Even though communism initially builds upon a concept of communitas as an egalitarian, open community, its historical reality often turned out more on the side of immunitas: mechanisms of othering and detachment led to the exclusion and condemnation of people because of their class, beliefs, language or ethnical background.
“March 1968” symbolically marks a turn in the ideological outline of Polish communism. At that time voices for reform were violently silenced, and the replacement of nominal internationalism with “national” communism, heralded by intensified drawing of geo- and biopolitical borders, was now almost officially acknowledged. The cut-down on ideological freedom as well as the discursive mechanisms of division and exclusion provoked a feeling of isolation and loss of control over social situations and their interpretation. Instead of the proclaimed “solidarity” of the working class in communism, Polish citizens came to distrust not only the state, but also their neighbours and colleagues. This was especially true for Poles of Jewish descent, as they suffered from extreme exclusion in social networks, at the workplace, in culture and in the Party during an anti-Semitic campaign led by the authorities in 1967-1970, in the wake of the Six-Day War.

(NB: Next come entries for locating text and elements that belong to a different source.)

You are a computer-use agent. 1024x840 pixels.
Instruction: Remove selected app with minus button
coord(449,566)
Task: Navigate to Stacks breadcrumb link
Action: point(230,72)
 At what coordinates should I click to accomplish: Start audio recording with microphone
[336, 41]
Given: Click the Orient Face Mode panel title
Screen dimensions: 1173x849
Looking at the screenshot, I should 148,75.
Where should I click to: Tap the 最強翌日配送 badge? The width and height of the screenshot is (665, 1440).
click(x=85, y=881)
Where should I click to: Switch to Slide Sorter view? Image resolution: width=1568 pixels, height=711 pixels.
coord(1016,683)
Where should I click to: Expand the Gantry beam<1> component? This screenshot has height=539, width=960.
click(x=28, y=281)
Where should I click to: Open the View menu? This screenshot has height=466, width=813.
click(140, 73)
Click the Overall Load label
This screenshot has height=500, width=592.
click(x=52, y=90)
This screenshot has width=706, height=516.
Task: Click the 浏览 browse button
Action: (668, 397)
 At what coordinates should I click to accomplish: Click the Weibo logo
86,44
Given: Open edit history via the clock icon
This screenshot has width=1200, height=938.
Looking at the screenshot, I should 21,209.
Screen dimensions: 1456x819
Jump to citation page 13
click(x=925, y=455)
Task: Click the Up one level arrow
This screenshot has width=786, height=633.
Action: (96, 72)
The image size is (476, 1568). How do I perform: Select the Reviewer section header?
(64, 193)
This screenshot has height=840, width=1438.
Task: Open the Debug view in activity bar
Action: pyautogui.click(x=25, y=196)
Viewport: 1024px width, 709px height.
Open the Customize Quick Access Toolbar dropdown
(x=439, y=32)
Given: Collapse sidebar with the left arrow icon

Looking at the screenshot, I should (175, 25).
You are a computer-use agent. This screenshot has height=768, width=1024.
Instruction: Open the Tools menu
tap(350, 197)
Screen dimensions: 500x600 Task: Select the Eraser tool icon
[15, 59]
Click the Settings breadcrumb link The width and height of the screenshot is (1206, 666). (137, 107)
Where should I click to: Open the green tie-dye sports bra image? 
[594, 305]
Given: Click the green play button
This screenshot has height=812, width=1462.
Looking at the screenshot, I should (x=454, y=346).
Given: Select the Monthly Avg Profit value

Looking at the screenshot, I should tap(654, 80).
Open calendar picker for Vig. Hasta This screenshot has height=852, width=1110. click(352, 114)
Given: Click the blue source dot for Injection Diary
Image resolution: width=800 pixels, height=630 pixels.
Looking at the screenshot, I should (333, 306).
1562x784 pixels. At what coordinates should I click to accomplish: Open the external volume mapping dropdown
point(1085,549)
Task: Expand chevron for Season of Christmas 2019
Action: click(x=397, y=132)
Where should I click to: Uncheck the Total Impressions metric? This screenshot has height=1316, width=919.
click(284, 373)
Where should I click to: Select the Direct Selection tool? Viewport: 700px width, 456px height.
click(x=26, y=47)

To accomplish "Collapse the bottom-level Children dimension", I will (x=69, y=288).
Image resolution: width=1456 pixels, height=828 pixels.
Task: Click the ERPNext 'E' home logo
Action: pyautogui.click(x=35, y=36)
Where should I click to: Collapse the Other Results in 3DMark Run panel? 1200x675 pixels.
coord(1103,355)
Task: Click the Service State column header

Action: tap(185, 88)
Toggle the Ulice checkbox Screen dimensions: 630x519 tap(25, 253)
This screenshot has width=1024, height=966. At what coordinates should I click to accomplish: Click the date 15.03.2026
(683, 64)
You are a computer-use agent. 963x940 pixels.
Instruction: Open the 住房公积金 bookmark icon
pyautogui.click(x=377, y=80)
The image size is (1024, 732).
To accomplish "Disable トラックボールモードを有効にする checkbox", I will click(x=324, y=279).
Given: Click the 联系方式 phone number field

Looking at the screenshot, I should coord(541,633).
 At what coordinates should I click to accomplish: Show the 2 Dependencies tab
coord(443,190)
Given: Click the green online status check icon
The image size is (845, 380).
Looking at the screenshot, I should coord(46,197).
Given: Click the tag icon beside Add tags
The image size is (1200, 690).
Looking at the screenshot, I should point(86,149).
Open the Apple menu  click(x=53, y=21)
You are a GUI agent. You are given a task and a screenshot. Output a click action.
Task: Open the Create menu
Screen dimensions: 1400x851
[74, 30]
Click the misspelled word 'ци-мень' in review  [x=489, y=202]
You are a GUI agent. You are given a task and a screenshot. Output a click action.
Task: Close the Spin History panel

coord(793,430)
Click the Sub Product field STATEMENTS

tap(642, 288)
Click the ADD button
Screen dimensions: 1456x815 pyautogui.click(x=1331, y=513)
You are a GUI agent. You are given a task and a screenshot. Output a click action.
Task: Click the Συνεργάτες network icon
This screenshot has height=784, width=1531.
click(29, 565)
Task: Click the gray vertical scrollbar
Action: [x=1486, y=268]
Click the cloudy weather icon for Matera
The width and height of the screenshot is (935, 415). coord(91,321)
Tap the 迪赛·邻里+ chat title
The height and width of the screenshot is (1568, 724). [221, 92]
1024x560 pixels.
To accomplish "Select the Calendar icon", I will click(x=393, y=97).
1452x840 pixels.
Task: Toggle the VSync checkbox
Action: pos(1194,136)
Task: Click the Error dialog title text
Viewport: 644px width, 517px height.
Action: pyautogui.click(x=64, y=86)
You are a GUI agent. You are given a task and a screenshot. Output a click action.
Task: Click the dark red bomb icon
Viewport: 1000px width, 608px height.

Nina Seiler aks in her lecture how affective bonding could be realised in such conditions of contested processes of communisation and immunisation. She is especially interested in the cultural mechanisms provoked by the destabilisation of interpersonal trust: can we find ways of human bonding trying to avoid the danger of being negatively affected? Does the atomisation of individuals lead to new forms of connecting going beyond the human race, embracing the animal or material world? How does the relation to the (own) body and its activities change? These questions I will discuss on examples in the [literary] production 1968-1970.
The lecture «Crisis of Communitas or the Extension of «Our» World» by Nina Seiler took place on 14 November 2019 at the symposium «Crisis and Communitas».
Nina Seiler is a postdoctoral researcher affiliated with Interart (Eastern Europe) at the University of Zurich. With her research on immunitarian/communitarian processes around the Polish «March 1968», she is part of the SNSF project Crisis and Communitas. Performative Concepts of Commonality in the Polish Culture since the Beginning of the 20th Century. Her book Privatisierte Weiblichkeit. Genealogien und Einbettungsstrategien in der feministischen Kritik im postsozialistischen Polen (Privatised Femininity: Genealogies and Strategies of Implementation in Feminist Criticism in Post-Socialist Poland) was published in summer 2018.